**Requirement**
Please copy the records exactly as they appear, with all pictures left out.

**Data shown**

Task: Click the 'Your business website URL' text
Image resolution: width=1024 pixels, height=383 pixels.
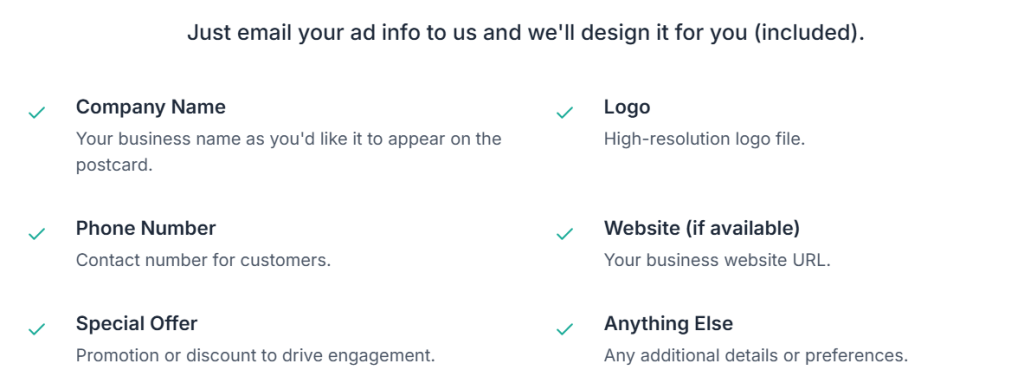Action: point(717,260)
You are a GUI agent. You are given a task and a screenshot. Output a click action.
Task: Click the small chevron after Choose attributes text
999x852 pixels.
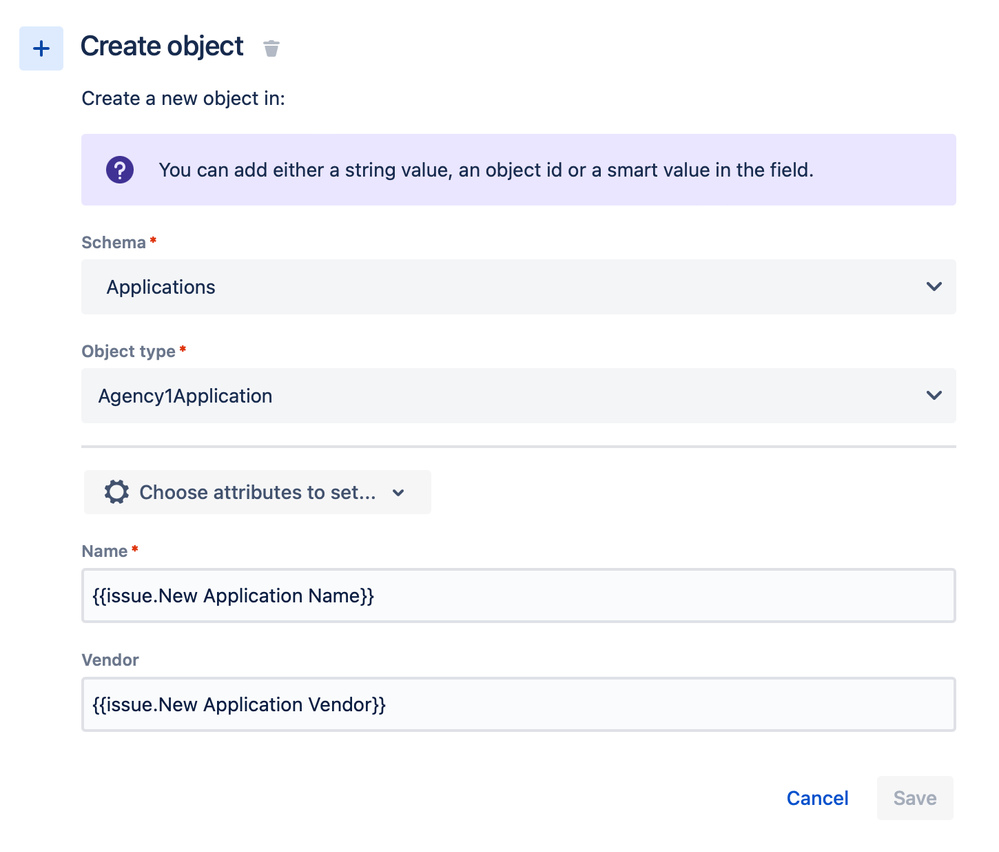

**Result of this exercise**
Task: Click the 'Your business website URL' text
Image resolution: width=1024 pixels, height=383 pixels.
Action: point(717,260)
You are a GUI agent. You are given a task and a screenshot. Output a click action.
Task: Click the small chevron after Choose attributes text
999x852 pixels.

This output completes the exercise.